Bring together every line in the data that includes "beside".

---- DATASET ENTRIES

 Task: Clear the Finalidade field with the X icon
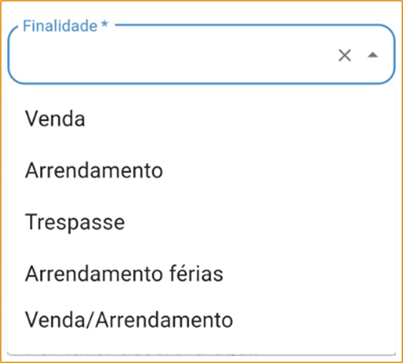pyautogui.click(x=345, y=55)
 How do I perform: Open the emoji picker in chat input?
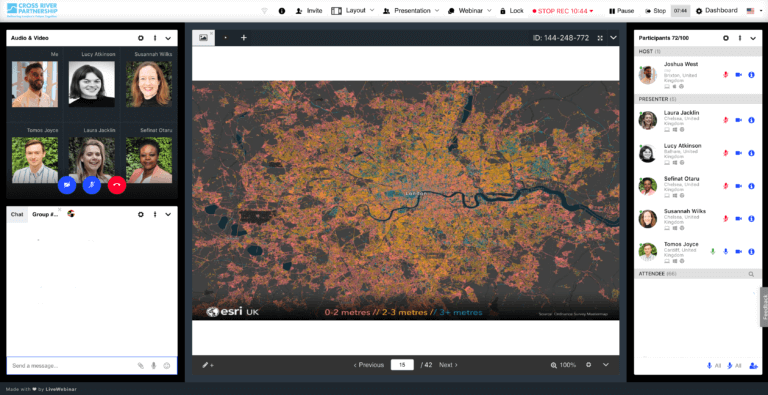[x=167, y=366]
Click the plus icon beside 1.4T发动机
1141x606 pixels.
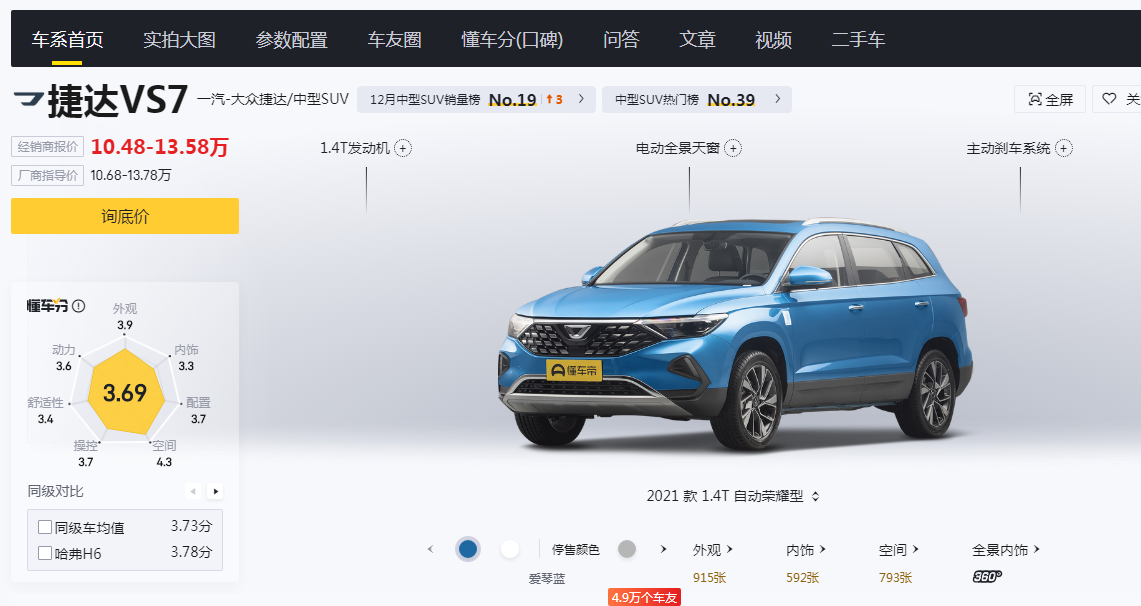click(402, 148)
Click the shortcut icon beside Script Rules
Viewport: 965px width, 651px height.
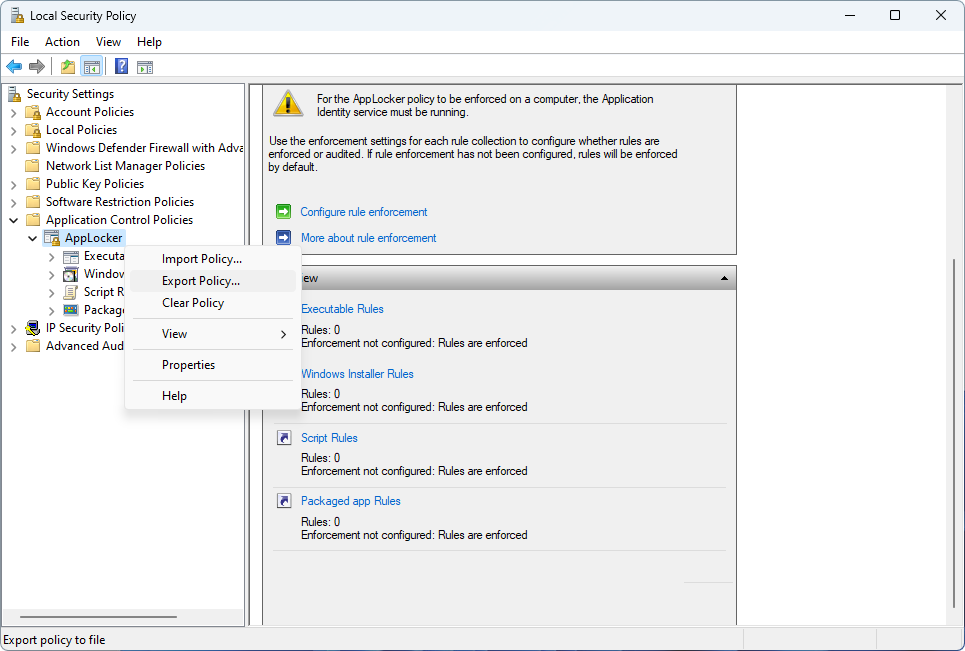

--------

• **ANSWER TO THIS EXERCISE**:
Click the plus icon beside 1.4T发动机
Click the shortcut icon beside Script Rules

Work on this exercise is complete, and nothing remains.